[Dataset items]
* START *

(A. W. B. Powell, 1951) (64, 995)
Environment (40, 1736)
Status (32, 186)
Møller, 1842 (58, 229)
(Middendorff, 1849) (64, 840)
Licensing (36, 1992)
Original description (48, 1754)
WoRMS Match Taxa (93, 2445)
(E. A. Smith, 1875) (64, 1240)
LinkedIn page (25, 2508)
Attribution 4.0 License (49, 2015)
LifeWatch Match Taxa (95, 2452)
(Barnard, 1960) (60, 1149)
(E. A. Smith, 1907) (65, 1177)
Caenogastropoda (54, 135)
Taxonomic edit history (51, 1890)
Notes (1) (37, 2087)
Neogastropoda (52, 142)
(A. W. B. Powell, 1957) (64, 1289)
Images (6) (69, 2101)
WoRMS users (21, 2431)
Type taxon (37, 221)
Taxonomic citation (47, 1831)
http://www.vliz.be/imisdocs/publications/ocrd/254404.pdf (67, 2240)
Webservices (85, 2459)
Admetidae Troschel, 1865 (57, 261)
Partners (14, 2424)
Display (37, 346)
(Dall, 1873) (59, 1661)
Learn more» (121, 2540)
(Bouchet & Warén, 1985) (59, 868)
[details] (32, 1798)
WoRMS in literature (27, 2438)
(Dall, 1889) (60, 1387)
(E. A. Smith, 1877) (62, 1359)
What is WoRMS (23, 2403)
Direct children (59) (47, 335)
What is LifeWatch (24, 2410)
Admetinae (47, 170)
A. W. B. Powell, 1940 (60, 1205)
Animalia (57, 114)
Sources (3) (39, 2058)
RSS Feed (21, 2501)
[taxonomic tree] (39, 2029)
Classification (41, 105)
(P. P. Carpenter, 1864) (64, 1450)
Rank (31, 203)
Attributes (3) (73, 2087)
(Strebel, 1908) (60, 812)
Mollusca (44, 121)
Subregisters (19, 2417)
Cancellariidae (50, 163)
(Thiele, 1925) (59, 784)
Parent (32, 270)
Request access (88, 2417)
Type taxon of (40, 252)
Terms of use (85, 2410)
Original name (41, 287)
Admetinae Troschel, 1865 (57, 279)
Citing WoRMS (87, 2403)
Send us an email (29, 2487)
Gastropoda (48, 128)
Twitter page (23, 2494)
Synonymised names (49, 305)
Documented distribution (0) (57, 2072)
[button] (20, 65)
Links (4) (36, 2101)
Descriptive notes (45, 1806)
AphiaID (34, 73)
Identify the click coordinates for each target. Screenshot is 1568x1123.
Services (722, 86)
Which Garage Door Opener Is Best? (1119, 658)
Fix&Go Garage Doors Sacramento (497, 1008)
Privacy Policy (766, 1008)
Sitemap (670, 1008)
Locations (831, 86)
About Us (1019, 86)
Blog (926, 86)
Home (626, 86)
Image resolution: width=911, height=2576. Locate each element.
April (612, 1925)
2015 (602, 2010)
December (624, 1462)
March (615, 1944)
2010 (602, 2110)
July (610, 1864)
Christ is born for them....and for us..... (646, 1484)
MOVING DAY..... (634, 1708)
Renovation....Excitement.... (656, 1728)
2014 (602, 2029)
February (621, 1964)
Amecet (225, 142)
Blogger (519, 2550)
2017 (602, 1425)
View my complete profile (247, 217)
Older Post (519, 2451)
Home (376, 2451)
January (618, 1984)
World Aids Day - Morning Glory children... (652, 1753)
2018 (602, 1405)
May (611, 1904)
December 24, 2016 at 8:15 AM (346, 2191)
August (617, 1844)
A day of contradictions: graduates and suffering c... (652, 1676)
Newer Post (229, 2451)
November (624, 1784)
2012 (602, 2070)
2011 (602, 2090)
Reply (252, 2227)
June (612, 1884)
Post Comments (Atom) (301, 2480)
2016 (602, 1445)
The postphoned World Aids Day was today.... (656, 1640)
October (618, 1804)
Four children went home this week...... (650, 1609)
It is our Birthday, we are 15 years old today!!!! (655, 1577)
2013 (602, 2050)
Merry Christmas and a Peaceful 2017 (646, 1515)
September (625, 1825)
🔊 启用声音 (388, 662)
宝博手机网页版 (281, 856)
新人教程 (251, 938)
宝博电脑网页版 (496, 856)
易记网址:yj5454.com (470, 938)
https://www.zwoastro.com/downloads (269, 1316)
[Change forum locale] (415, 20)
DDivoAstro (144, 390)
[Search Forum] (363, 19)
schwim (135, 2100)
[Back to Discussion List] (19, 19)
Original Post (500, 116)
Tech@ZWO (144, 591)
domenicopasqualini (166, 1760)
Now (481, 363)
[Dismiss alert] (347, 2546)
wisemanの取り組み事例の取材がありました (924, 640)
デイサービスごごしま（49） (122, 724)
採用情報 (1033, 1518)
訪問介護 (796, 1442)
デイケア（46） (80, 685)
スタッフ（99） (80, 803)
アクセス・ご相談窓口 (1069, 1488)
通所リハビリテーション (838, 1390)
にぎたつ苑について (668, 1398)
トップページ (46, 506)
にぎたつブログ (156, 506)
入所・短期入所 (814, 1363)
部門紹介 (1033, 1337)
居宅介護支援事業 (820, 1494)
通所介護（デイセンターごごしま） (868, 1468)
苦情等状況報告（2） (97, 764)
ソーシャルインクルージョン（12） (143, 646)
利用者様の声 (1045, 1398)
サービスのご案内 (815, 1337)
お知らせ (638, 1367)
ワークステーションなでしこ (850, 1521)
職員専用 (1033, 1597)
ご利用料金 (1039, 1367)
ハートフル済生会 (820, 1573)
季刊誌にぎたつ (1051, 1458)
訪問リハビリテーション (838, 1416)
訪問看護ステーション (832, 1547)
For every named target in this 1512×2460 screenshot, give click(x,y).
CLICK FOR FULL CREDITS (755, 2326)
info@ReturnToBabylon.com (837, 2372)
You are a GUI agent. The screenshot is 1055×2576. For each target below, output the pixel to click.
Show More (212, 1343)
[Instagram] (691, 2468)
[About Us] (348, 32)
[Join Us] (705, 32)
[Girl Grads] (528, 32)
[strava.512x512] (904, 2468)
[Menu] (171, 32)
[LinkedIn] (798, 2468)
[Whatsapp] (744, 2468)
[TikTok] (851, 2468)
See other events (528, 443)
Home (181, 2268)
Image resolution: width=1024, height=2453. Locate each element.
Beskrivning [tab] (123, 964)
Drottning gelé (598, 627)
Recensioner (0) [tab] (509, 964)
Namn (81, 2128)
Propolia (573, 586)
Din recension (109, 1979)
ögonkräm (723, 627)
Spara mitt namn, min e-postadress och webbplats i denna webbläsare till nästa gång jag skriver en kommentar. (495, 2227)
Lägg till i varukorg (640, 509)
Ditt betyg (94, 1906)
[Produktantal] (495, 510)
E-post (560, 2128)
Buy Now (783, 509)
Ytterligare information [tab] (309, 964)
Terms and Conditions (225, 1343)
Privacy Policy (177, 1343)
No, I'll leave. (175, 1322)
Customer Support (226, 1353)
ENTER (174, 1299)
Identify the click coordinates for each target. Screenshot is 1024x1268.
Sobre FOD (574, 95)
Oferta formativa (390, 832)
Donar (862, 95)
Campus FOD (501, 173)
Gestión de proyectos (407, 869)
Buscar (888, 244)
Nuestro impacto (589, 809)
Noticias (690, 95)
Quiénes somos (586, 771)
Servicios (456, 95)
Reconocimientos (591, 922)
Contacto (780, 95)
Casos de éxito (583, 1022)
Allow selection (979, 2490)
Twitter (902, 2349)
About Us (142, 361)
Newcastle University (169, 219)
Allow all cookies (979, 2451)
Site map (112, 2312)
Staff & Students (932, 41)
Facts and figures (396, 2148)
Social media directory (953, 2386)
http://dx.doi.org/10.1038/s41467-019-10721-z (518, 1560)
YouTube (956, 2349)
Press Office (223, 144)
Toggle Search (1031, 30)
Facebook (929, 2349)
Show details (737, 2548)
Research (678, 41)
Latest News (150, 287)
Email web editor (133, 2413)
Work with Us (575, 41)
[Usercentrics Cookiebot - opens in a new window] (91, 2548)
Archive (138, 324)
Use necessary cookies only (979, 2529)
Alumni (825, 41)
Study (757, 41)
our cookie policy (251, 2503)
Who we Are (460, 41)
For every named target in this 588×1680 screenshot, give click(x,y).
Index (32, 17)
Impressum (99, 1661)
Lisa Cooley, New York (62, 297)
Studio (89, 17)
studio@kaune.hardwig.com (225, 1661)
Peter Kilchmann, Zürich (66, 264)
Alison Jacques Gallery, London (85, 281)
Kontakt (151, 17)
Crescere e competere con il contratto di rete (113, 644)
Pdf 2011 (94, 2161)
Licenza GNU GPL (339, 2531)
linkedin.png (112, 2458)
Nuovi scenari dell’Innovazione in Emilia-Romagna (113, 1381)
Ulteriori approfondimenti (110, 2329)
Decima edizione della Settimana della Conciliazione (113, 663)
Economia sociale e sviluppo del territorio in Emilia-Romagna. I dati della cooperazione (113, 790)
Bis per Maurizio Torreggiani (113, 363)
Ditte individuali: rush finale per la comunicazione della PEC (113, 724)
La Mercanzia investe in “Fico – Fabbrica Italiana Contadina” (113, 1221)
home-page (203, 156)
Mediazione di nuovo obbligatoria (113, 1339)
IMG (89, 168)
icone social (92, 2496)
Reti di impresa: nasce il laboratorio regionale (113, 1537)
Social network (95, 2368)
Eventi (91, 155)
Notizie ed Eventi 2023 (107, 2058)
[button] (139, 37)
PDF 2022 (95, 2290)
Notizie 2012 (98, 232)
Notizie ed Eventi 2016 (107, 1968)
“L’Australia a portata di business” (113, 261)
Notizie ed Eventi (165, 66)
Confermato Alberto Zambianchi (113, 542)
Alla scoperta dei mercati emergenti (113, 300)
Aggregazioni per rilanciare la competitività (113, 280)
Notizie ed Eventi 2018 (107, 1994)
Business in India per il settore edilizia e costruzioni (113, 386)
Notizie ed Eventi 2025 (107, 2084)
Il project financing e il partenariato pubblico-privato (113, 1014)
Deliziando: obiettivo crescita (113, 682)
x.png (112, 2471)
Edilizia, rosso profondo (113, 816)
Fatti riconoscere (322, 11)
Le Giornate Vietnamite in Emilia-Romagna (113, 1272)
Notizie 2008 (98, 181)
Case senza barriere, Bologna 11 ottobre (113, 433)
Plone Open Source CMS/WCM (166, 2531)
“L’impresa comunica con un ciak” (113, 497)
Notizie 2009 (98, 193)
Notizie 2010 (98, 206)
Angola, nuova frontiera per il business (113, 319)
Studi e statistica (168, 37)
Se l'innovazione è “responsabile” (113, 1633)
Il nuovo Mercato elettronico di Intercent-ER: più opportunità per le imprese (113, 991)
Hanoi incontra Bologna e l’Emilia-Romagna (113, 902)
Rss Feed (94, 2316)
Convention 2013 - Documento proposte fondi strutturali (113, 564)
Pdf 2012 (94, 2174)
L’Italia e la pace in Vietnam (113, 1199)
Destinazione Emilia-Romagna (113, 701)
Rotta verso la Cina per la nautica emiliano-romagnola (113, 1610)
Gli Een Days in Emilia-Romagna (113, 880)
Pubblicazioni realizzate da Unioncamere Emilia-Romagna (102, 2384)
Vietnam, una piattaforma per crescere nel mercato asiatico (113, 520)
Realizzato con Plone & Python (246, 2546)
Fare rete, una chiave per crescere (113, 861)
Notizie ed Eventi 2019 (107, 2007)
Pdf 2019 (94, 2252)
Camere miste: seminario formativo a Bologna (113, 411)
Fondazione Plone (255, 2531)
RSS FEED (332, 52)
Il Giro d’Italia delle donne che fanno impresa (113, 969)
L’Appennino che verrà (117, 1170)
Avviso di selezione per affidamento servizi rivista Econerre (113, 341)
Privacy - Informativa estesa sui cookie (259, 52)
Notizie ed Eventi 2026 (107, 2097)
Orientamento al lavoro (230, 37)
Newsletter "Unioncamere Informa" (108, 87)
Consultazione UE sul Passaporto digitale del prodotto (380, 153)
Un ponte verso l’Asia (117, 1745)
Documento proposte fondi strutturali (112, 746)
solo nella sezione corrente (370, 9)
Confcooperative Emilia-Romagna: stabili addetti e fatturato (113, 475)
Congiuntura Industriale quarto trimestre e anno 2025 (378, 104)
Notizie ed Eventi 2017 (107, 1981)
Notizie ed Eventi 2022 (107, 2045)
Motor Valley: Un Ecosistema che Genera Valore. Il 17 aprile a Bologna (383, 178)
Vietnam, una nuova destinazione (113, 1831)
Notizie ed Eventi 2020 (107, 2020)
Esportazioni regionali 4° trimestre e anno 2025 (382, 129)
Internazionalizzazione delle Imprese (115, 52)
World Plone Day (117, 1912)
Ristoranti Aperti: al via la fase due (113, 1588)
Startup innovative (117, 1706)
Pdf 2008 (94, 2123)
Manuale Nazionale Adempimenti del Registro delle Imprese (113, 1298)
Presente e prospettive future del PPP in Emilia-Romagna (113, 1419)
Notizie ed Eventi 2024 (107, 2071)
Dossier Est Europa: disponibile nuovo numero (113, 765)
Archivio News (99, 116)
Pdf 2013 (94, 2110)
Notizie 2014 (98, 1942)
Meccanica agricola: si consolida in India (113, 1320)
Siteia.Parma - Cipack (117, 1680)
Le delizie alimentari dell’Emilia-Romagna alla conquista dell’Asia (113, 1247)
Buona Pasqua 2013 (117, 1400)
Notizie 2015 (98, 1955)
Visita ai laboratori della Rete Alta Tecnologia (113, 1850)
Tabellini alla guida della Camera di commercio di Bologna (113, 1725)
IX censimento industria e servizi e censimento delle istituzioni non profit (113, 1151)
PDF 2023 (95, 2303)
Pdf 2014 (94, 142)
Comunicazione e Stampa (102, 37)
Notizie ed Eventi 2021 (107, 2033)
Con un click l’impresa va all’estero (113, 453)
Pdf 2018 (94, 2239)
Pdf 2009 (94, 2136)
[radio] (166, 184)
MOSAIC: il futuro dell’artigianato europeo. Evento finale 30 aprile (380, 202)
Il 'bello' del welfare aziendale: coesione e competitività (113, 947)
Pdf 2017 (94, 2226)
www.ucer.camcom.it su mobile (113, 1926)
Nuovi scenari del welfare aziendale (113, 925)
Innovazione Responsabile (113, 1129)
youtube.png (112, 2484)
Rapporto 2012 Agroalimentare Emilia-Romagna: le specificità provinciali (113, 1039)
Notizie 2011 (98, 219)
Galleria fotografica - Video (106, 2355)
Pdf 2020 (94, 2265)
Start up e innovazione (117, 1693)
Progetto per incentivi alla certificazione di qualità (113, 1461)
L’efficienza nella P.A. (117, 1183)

* END *

Please pull out the lines starting with the one containing "Twitter (902, 2349)" and ending with the one containing "Ditte individuali: rush", including both, and reproduce them without any change.

• _RESULT_
Twitter (902, 2349)
About Us (142, 361)
Newcastle University (169, 219)
Allow all cookies (979, 2451)
Site map (112, 2312)
Staff & Students (932, 41)
Facts and figures (396, 2148)
Social media directory (953, 2386)
http://dx.doi.org/10.1038/s41467-019-10721-z (518, 1560)
YouTube (956, 2349)
Press Office (223, 144)
Toggle Search (1031, 30)
Facebook (929, 2349)
Show details (737, 2548)
Research (678, 41)
Latest News (150, 287)
Email web editor (133, 2413)
Work with Us (575, 41)
[Usercentrics Cookiebot - opens in a new window] (91, 2548)
Archive (138, 324)
Use necessary cookies only (979, 2529)
Alumni (825, 41)
Study (757, 41)
our cookie policy (251, 2503)
Who we Are (460, 41)
For every named target in this 588×1680 screenshot, give click(x,y).
Index (32, 17)
Impressum (99, 1661)
Lisa Cooley, New York (62, 297)
Studio (89, 17)
studio@kaune.hardwig.com (225, 1661)
Peter Kilchmann, Zürich (66, 264)
Alison Jacques Gallery, London (85, 281)
Kontakt (151, 17)
Crescere e competere con il contratto di rete (113, 644)
Pdf 2011 (94, 2161)
Licenza GNU GPL (339, 2531)
linkedin.png (112, 2458)
Nuovi scenari dell’Innovazione in Emilia-Romagna (113, 1381)
Ulteriori approfondimenti (110, 2329)
Decima edizione della Settimana della Conciliazione (113, 663)
Economia sociale e sviluppo del territorio in Emilia-Romagna. I dati della cooperazione (113, 790)
Bis per Maurizio Torreggiani (113, 363)
Ditte individuali: rush finale per la comunicazione della PEC (113, 724)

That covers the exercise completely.